Yeah, I know that all _Nerodia_ are illegal in CA, unfortunately.  I can sorta see the point, given that they WOULD compete with the native Garter species for food, and that there are, or at least have been, some established small localized populations in the state of both Bandeds and Northerns.  Given the extreme UNpopularity of these snakes as pets and captives, I would be very hesitant to put the blame on the usual "pet owners releasing unwanted animals", which is pretty much the standard "boogie man" of the AR crowd everywhere nowadays.  The populations at least seem to be self-limiting and restricted to just certain bodies of water, fortunately.  In any case, I doubt that even national popularity of Water Snakes as pets will ever change the CA situation; look at how popular ferrets are, and with NO record of establishing feral breeding populations anywhere in North America, yet they remain illegal in CA.
Thank God I live in South Carolina; we might have plenty of redneck politicians but I'll take those over control-freak idiots any day, and at least I can still keep a darned Water Snake!

pitbulllady


----------



## dtknow (Jun 22, 2010)

Meant that to be a catchy name for that color.


I totally see the reasoning behind the ban as you do though.


----------



## Crysta (Jun 22, 2010)

dtknow said:


> Meant that to be a catchy name for that color.
> 
> 
> I totally see the reasoning behind the ban as you do though.


canarey yellow ?


----------



## pitbulllady (Jun 22, 2010)

Just a quick little update: the gun-shot Northern female DID eat a large toad today, so if she can keep it down and pass waste normally, that gives me much better hope for her making a full recovery, even if she does wind up losing her babies.  The yellow Midland, the Banded with the snout injury and the odd-looking pink-bellied possible hybrid are the only two which have not eaten either a scented rodent or a toad.  The one with the injured snout does not even want to look at prey items right now, poor girl.  I wish I could do something for her to make her more comfortable.

pitbulllady


----------



## J.huff23 (Jun 23, 2010)

Those are good looking snakes!


----------



## pitbulllady (Jun 23, 2010)

I DID get the female Banded with the injured snout to eat a toad this morning, so that's a good sign.  She still has a lot of swelling on the front part of her head, especially above and around her eyes, and there seems to be fluid collecting under her eyecaps.  She could be starting to go into a shed, which is common for injured snakes, but usually Water Snakes show signs of going into shed first on their belly scales, and I'm not seeing any cloudiness there, so I suspect that the fluid behind her eyecaps is due to the swelling and the injury.  You can see in this pic, taken this morning right after she ate the toad, how close she came to having her eyes injured.
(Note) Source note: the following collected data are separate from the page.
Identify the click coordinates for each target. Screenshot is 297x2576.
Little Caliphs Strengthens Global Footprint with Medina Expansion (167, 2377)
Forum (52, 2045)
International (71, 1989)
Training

What I really hate about this, aside from her being hurt, is that prior to this she was a flawless animal, no scars or nicks or rough spots and a fully-intact tail, all of which are rare to find in adult wild-raised Water Snakes.  These snakes seem to live a pretty rough existance compared even to other wild snakes, and you almost never find an adult that does  not bear noticeable scars somewhere from encounters with other animals, from people, from trash, etc.  A full tail on an adult Water Snake is a rarity, too, since most lose at least part of their tails in attacks by other predators(especially turtles)or from bad, incomplete sheds that restrict blood flow as the snake grows and the band of old skin doesn't.  I'd held this snake before the accident and could not find any blemishes on her and I commented to the guy who had her about that, how her only apparent "drawback" was just being a plain ole' regular Banded, not a Hypo or something unusual, even though she's bred to one.  Now, if she makes a full recovery, she will have a bad facial scar for life and will almost certainly always have issues with shedding her skin.

pitbulllady


----------



## Kaimetsu (Jun 23, 2010)

Watersnakes are awesome. Lake Minnewaska in New York is populated by literally hundreds of northern water snakes, i've never seen as many snakes in one place as this.  I was there the other day and a single log had 5 northern water snakes on it piled on top of each other sunning, i wish i had remembered my camera that day.  I'd like to attempt handling one but their ornery reputation makes me hesitate, pitbull lady do you have any advice but handling them safely?


----------



## pitbulllady (Jun 23, 2010)

Kaimetsu said:


> Watersnakes are awesome. Lake Minnewaska in New York is populated by literally hundreds of northern water snakes, i've never seen as many snakes in one place as this.  I was there the other day and a single log had 5 northern water snakes on it piled on top of each other sunning, i wish i had remembered my camera that day.  I'd like to attempt handling one but their ornery reputation makes me hesitate, pitbull lady do you have any advice but handling them safely?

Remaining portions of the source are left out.